▶ _Instructions to follow_:
The answer is to be an exact copy of the lines below running from the line with "Identify the click" down to the line with "داریک از نسخه", both ends included, and nothing more.

▶ _Task data_:
——

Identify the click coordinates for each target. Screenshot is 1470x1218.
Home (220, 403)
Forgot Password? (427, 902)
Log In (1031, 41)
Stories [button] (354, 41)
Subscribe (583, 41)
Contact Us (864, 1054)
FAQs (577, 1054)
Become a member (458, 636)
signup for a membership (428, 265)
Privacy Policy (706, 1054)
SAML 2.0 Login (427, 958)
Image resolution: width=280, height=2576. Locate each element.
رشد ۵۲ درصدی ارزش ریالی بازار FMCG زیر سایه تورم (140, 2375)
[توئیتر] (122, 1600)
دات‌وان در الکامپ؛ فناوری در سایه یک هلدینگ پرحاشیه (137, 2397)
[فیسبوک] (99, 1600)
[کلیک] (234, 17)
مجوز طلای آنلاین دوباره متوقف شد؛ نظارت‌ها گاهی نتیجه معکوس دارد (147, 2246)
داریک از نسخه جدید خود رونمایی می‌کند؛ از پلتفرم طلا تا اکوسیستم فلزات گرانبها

——

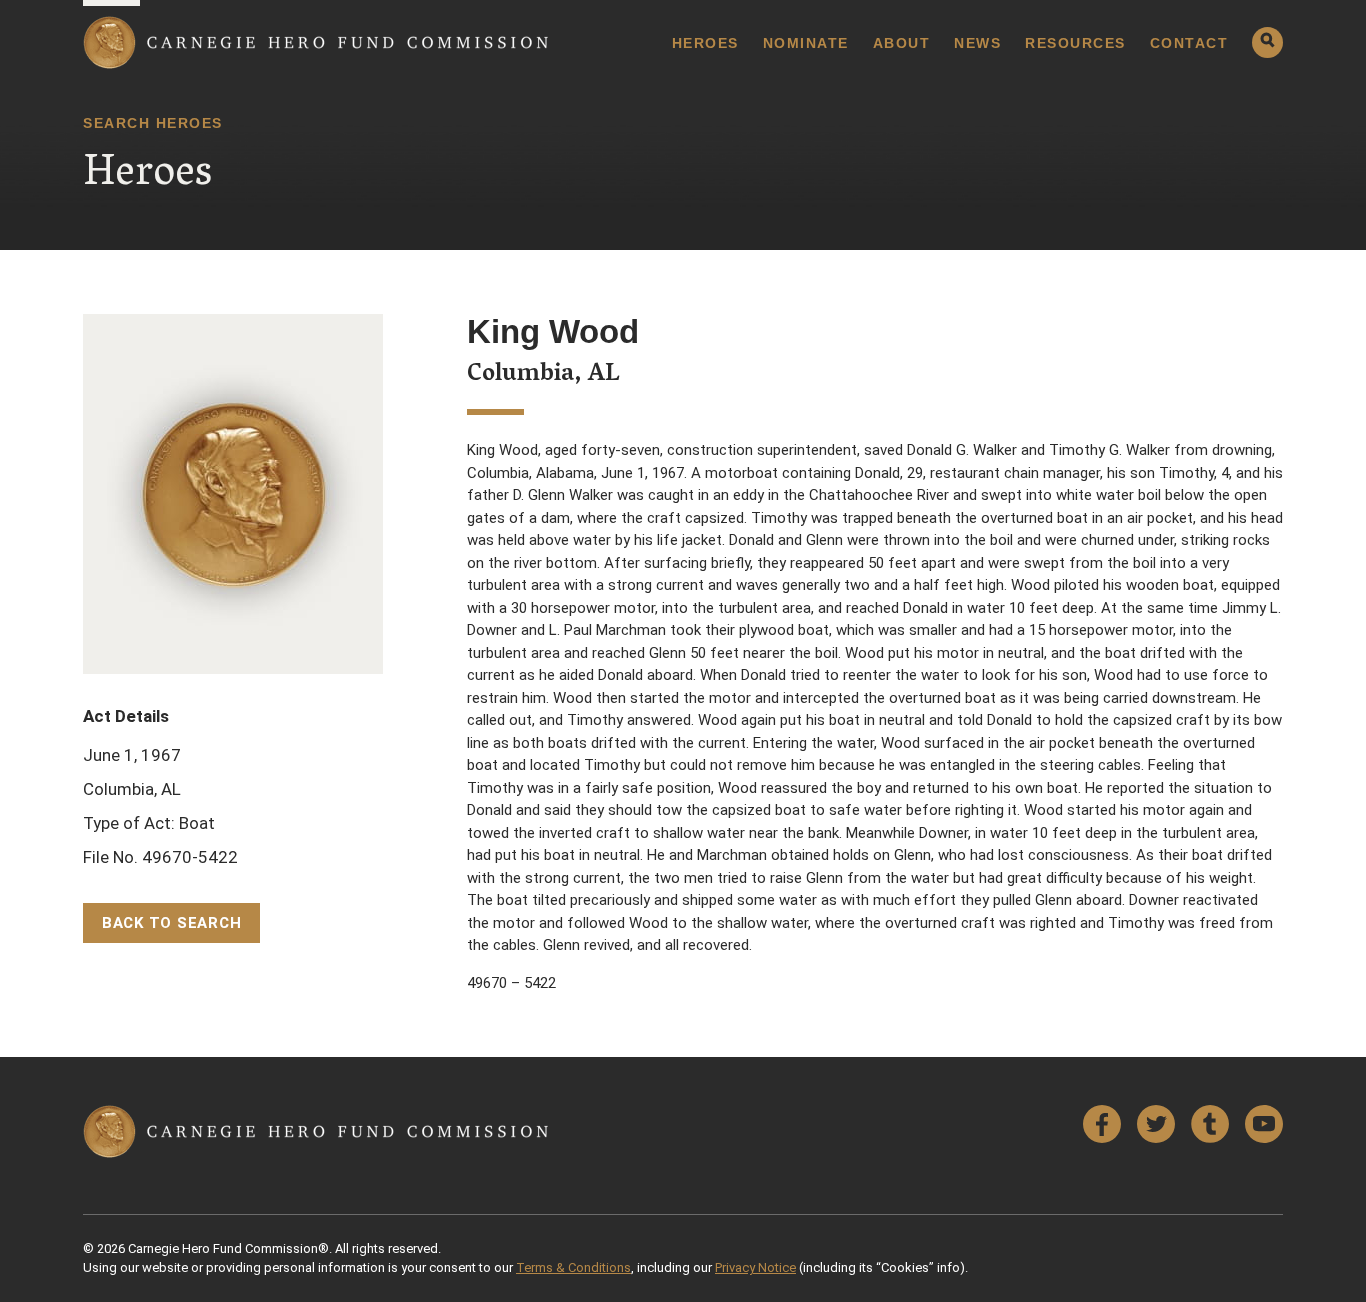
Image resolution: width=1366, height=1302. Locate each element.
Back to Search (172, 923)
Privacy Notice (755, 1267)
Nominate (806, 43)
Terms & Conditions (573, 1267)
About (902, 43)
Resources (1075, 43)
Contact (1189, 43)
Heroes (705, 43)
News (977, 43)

——

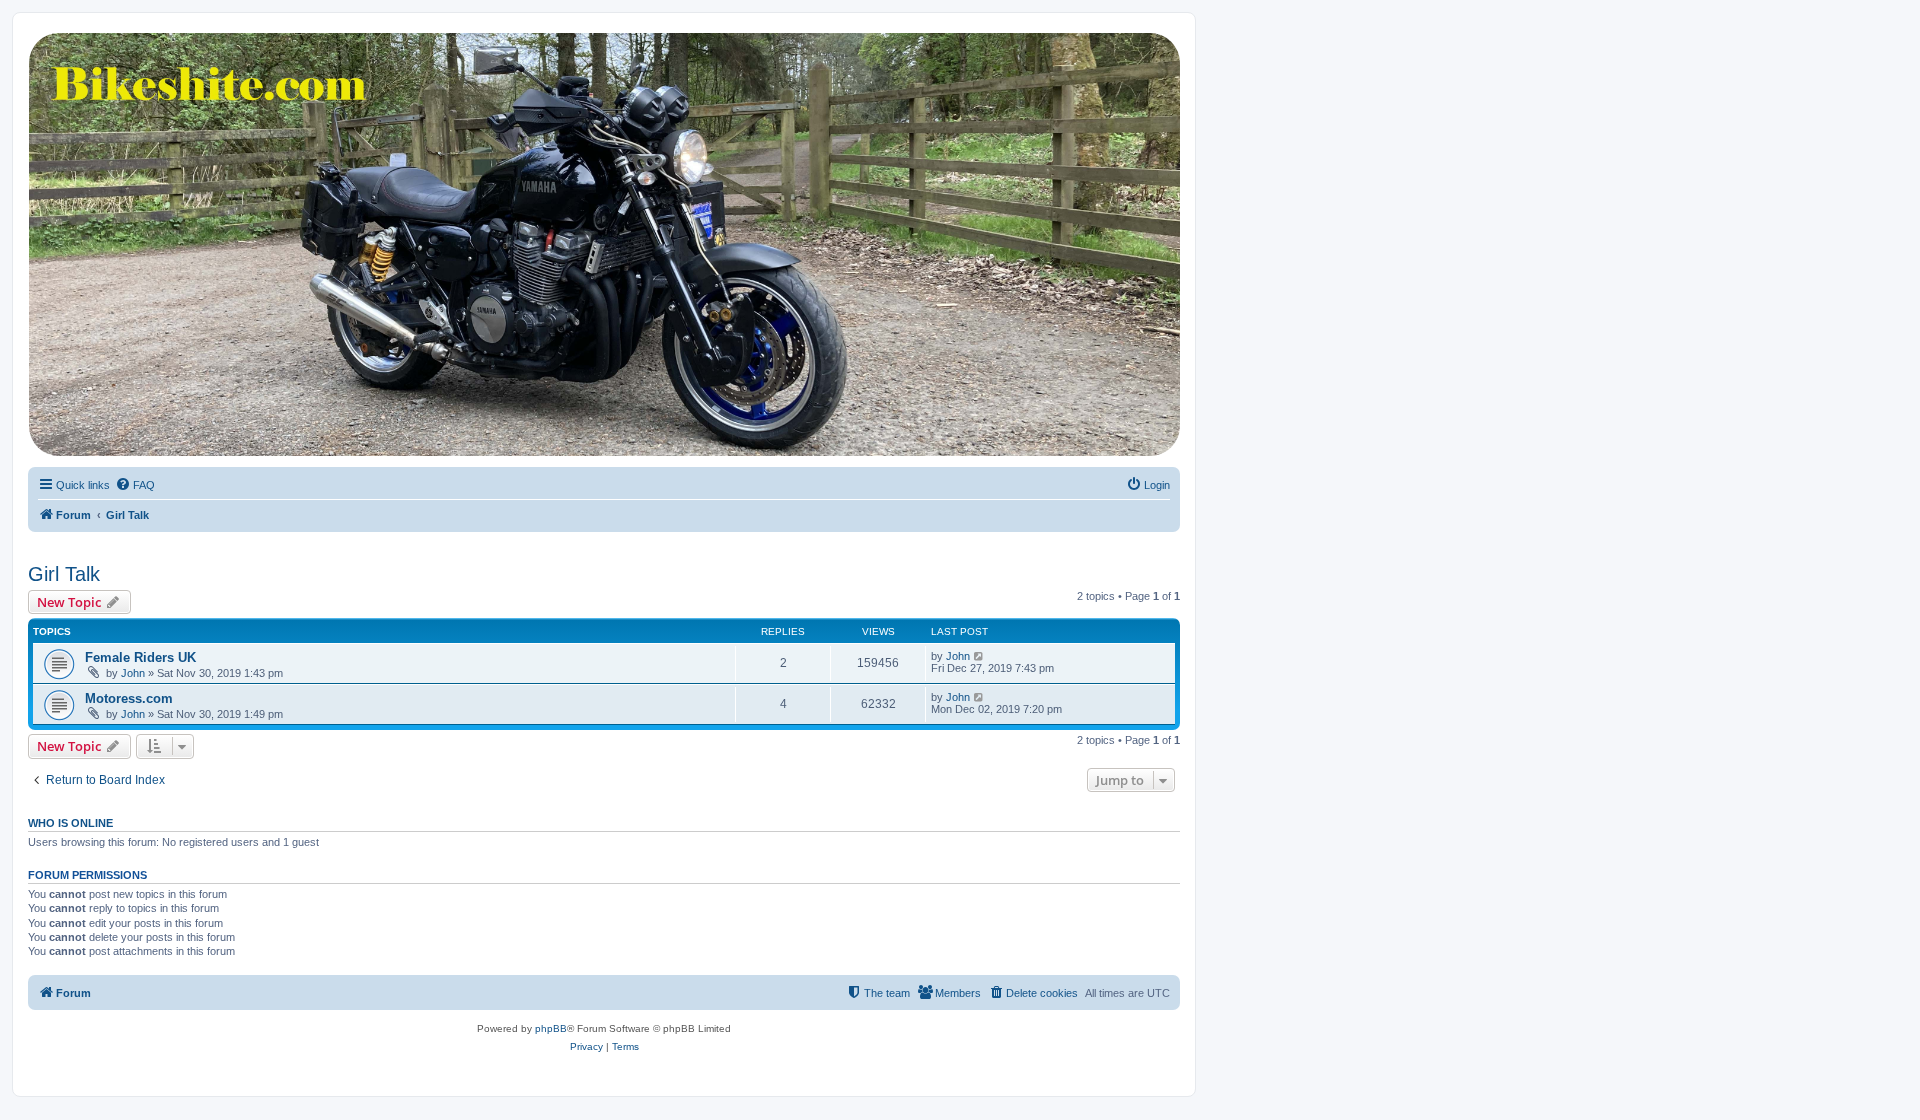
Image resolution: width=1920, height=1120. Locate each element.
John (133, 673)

——

▶ _Task solution_:
Identify the click coordinates for each target. Screenshot is 1470x1218.
Home (220, 403)
Forgot Password? (427, 902)
Log In (1031, 41)
Stories [button] (354, 41)
Subscribe (583, 41)
Contact Us (864, 1054)
FAQs (577, 1054)
Become a member (458, 636)
signup for a membership (428, 265)
Privacy Policy (706, 1054)
SAML 2.0 Login (427, 958)
Image resolution: width=280, height=2576. Locate each element.
رشد ۵۲ درصدی ارزش ریالی بازار FMCG زیر سایه تورم (140, 2375)
[توئیتر] (122, 1600)
دات‌وان در الکامپ؛ فناوری در سایه یک هلدینگ پرحاشیه (137, 2397)
[فیسبوک] (99, 1600)
[کلیک] (234, 17)
مجوز طلای آنلاین دوباره متوقف شد؛ نظارت‌ها گاهی نتیجه معکوس دارد (147, 2246)
داریک از نسخه جدید خود رونمایی می‌کند؛ از پلتفرم طلا تا اکوسیستم فلزات گرانبها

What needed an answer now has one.